Return every line in the entries below where the word "computer" shows up.

**RECORDS SUPPLIED**
▽

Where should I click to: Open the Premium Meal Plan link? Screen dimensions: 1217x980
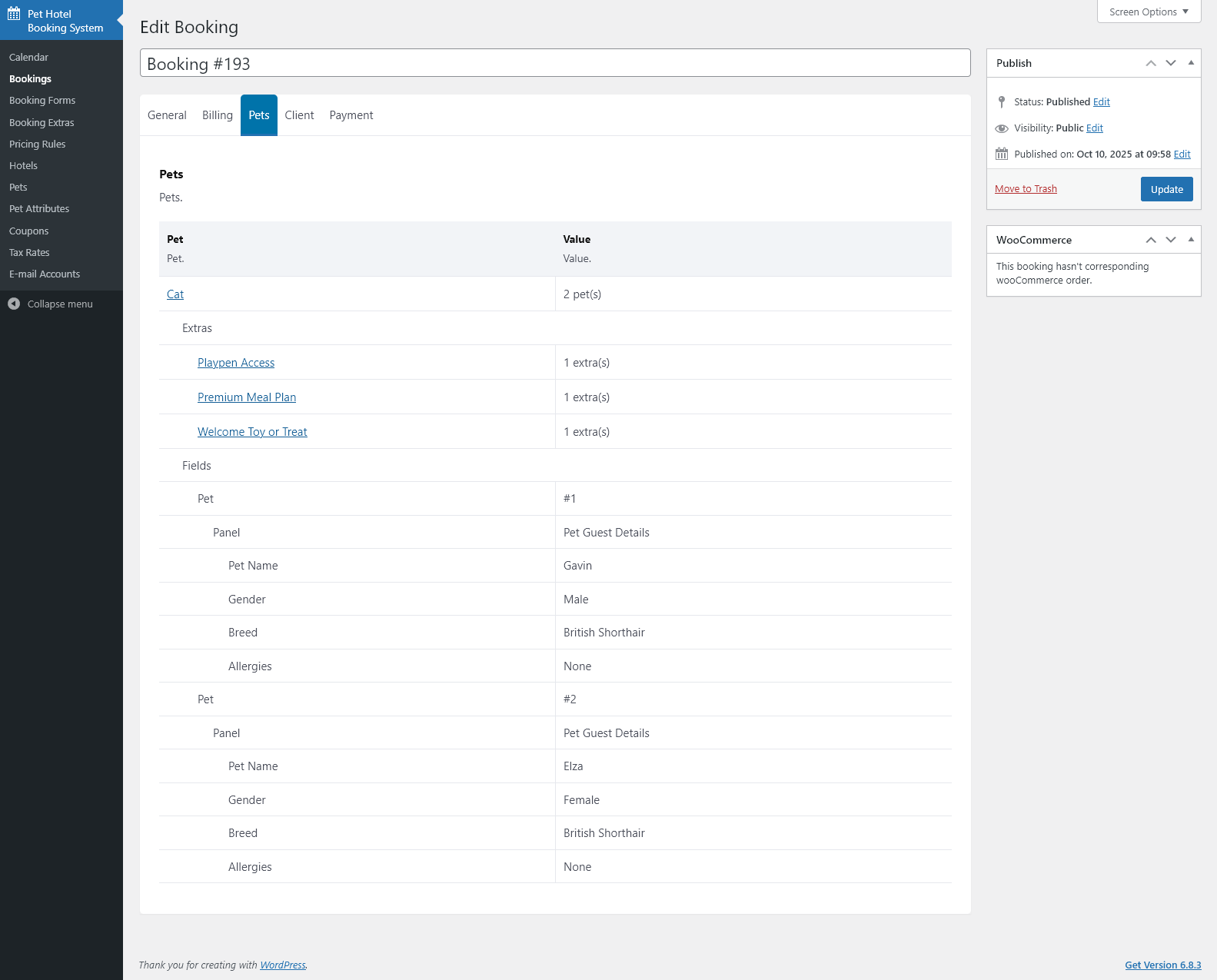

△
▽

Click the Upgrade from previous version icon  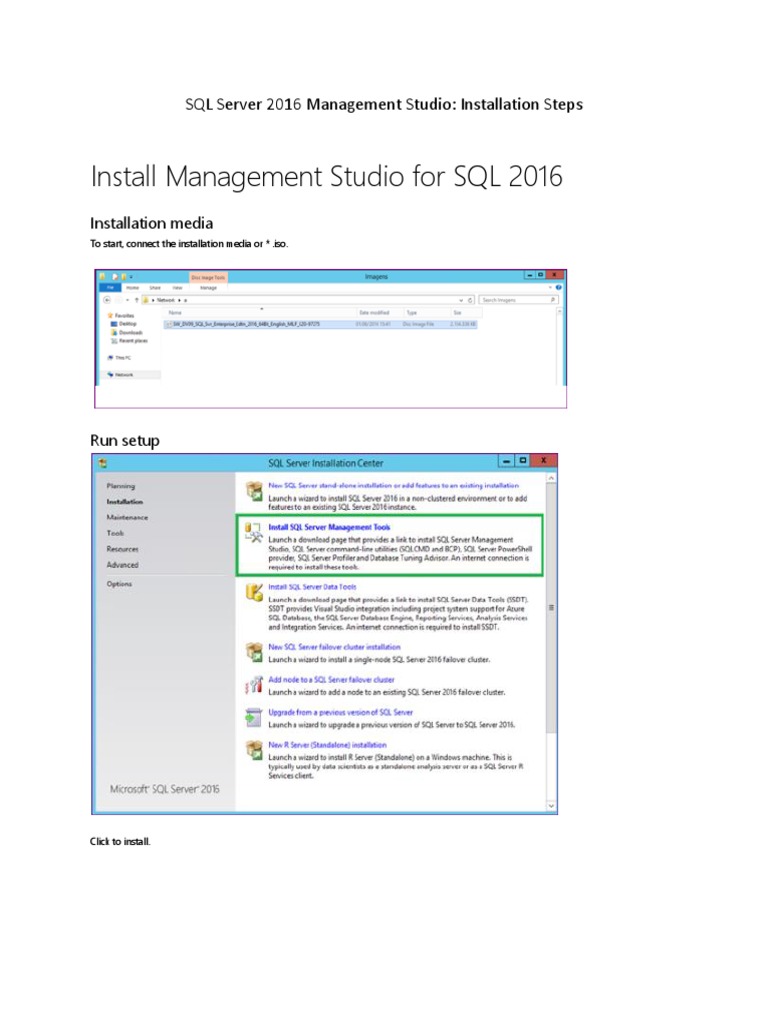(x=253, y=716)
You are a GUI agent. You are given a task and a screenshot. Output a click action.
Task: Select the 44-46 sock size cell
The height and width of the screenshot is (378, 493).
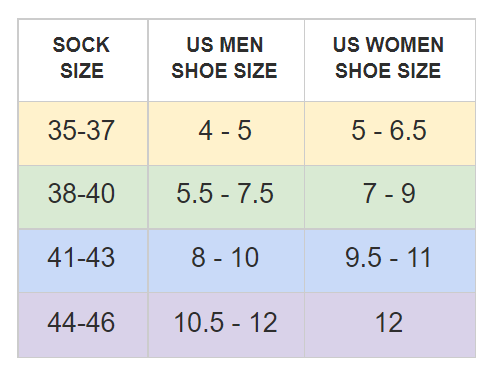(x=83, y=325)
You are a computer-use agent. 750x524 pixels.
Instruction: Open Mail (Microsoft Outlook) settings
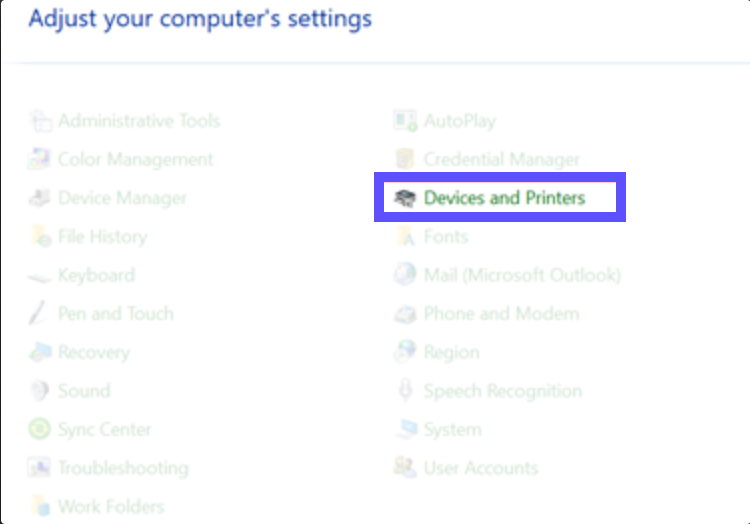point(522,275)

△
▽

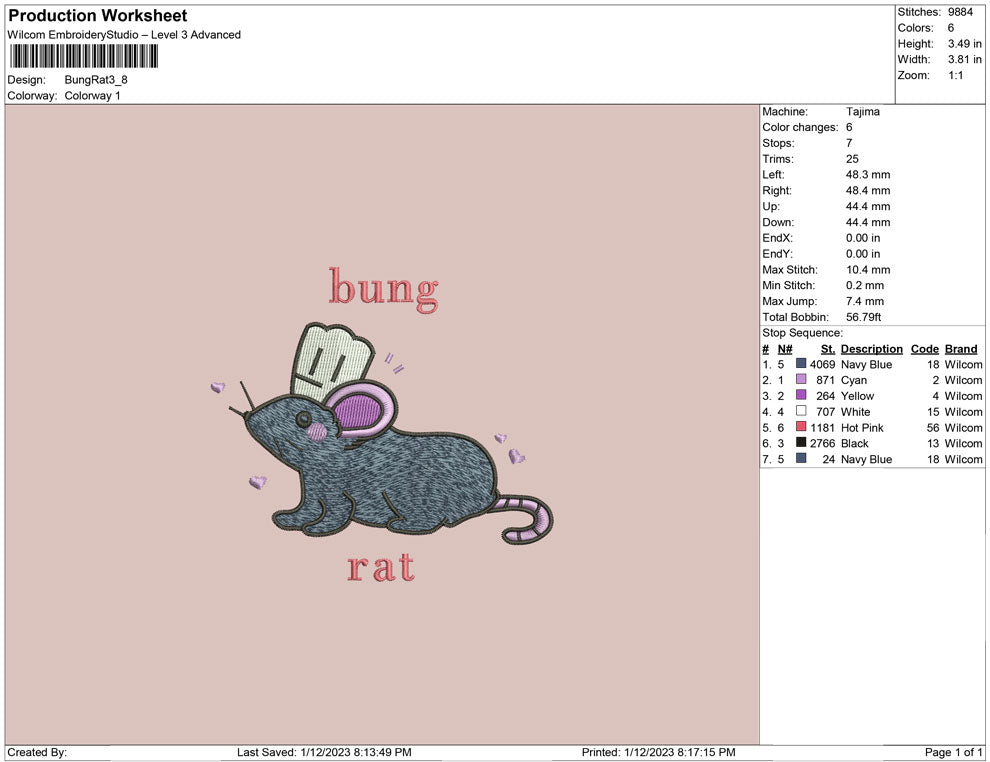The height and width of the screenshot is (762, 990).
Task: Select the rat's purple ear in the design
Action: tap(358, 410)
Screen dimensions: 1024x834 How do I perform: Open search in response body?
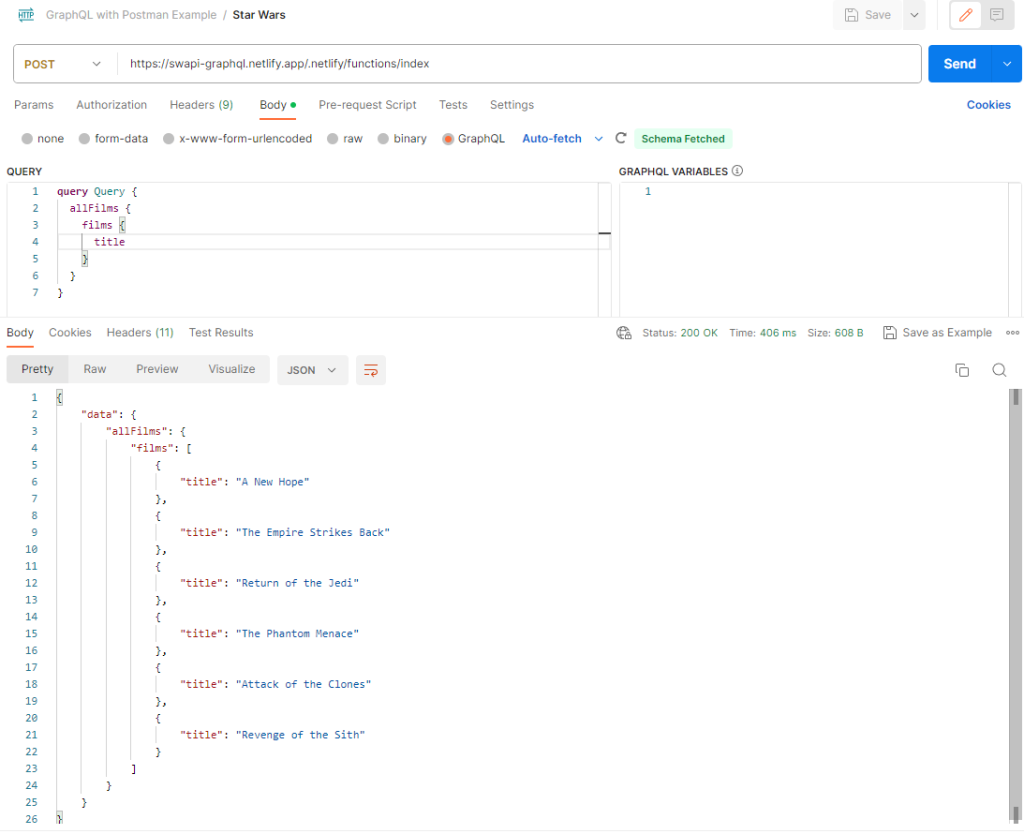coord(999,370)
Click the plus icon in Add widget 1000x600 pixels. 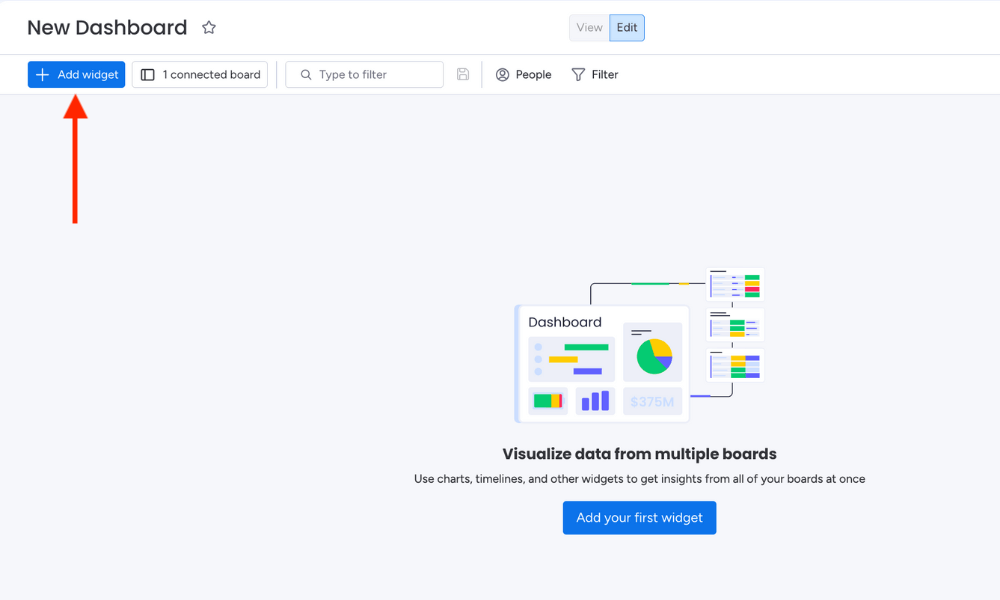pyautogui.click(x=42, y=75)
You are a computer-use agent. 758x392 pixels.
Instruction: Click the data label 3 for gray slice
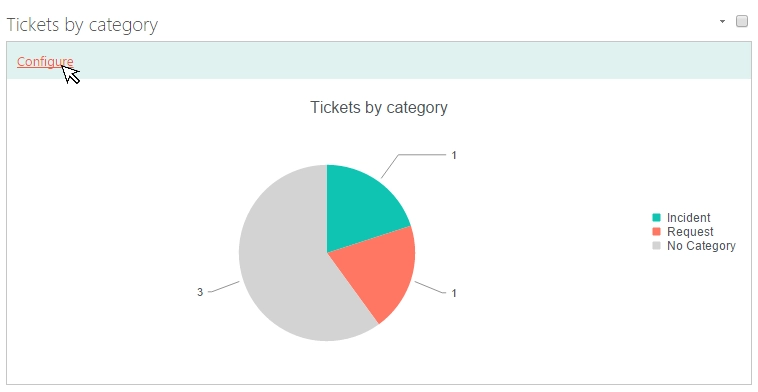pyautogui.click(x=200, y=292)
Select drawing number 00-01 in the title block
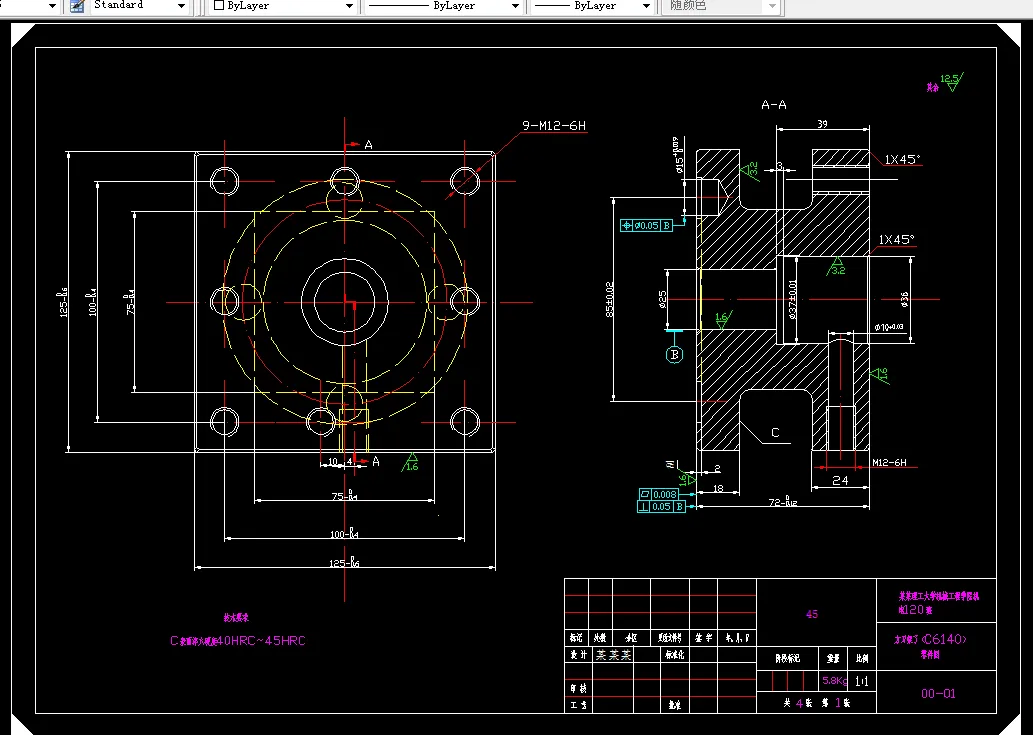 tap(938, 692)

△

**TASK RESULT**
You are a computer-use agent. 750x524 pixels.
You are a computer-use agent. 758x392 pixels.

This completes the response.